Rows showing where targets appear

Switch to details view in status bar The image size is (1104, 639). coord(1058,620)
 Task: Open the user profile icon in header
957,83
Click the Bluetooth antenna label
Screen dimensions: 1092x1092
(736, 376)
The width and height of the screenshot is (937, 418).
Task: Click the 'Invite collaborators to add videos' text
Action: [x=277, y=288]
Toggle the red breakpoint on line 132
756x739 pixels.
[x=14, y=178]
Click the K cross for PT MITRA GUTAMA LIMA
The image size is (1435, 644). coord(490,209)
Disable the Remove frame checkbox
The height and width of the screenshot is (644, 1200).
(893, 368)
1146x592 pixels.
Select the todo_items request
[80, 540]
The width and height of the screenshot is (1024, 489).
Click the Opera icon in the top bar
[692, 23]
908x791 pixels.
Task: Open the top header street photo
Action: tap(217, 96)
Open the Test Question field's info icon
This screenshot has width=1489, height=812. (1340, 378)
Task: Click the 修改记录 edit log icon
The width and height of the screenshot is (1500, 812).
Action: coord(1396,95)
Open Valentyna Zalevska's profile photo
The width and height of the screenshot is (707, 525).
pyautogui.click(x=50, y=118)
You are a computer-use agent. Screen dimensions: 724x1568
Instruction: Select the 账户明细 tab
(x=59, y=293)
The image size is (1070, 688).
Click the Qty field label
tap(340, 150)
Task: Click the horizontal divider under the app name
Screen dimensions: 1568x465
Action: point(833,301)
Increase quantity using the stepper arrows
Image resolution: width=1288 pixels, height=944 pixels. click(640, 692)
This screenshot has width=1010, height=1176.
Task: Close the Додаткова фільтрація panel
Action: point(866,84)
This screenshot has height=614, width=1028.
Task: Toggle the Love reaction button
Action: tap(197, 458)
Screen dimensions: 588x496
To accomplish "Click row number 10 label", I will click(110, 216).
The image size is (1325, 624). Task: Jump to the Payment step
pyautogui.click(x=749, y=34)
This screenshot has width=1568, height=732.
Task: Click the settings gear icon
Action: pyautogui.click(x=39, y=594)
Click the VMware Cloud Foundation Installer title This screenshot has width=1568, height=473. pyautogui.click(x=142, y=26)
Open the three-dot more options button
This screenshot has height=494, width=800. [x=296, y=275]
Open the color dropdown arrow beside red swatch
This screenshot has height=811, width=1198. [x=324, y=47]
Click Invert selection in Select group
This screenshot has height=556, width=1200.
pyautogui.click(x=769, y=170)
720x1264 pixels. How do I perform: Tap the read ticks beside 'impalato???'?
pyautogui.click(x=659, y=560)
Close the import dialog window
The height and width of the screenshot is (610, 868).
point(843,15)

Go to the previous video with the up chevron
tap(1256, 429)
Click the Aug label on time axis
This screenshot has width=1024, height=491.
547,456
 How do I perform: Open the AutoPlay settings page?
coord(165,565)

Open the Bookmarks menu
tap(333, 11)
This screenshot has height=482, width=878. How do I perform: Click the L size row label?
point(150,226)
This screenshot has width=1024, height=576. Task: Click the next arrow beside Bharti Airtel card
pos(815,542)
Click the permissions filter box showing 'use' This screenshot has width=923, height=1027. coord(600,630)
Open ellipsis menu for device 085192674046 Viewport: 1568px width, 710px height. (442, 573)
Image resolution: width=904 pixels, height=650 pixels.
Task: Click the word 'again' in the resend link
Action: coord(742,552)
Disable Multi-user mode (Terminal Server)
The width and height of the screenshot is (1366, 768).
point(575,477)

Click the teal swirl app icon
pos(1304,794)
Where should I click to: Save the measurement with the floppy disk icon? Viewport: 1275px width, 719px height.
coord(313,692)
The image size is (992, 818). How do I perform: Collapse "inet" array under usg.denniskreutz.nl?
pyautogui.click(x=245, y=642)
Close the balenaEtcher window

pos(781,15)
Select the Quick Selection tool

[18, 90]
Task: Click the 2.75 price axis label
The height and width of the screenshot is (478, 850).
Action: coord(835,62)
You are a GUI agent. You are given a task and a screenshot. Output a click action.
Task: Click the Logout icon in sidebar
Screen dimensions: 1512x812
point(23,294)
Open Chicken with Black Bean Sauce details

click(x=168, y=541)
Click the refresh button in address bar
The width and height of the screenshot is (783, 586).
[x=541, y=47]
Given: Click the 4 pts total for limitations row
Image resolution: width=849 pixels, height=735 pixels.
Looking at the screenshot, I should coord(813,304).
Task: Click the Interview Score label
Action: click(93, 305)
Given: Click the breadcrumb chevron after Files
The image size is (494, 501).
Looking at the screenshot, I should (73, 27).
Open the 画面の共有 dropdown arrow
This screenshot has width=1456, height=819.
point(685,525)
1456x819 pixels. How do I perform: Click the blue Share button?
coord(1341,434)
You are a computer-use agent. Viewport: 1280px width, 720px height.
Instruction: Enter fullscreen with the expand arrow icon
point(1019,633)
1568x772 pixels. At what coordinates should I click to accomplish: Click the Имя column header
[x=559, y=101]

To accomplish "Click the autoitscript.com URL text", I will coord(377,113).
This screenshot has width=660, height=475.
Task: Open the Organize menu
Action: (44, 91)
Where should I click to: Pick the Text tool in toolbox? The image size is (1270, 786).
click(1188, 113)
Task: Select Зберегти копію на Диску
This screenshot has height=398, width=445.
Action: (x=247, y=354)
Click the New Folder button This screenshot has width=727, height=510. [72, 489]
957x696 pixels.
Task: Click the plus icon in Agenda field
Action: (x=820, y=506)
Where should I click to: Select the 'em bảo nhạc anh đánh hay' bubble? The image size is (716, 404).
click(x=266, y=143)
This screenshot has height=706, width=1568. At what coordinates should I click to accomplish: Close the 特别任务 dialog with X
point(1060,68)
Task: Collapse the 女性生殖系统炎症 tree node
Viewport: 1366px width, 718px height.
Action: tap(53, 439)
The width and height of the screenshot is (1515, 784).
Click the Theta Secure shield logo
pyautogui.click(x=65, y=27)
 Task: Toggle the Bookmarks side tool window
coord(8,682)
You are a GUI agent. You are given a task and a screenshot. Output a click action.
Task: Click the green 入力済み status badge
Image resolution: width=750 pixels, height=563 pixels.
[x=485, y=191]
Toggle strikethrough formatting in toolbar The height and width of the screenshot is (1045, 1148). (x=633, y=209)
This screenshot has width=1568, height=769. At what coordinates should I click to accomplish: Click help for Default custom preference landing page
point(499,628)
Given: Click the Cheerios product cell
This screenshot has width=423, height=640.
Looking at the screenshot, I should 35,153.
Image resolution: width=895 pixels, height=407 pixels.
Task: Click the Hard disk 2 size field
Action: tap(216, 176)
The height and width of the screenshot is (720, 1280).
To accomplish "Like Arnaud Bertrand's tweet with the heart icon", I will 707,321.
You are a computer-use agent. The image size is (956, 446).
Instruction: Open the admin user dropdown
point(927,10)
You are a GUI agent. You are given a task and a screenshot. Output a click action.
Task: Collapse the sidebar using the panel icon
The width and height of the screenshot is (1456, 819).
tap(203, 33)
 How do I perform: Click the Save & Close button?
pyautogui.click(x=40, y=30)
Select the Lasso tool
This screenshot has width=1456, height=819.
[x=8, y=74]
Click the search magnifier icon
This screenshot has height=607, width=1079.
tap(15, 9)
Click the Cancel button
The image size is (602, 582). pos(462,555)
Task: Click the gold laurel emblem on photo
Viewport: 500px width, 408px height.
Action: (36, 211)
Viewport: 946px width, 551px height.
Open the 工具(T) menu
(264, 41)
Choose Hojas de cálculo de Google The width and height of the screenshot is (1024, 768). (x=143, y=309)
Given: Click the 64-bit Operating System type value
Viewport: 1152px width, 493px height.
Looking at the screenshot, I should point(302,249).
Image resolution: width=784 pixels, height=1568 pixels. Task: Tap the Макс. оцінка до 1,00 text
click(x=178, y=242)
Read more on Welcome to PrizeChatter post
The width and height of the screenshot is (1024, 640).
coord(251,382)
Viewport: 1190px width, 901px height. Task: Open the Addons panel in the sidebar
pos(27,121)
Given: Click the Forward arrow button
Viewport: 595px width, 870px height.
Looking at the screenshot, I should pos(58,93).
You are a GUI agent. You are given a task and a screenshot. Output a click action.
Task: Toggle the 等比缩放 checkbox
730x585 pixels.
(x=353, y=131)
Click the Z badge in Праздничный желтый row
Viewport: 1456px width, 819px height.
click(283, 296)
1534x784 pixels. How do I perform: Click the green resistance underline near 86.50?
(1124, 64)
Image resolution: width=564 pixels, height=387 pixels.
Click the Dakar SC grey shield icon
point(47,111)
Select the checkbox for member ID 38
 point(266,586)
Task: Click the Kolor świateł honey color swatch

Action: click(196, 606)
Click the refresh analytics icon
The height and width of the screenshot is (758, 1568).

* [WHAT YOU HAVE TO DO]:
Quote the lines between the one holding "Image resolution: width=564" and the one holding "Action: click(196, 606)", inclusive.

* [TASK RESULT]:
Image resolution: width=564 pixels, height=387 pixels.
Click the Dakar SC grey shield icon
point(47,111)
Select the checkbox for member ID 38
 point(266,586)
Task: Click the Kolor świateł honey color swatch

Action: click(196, 606)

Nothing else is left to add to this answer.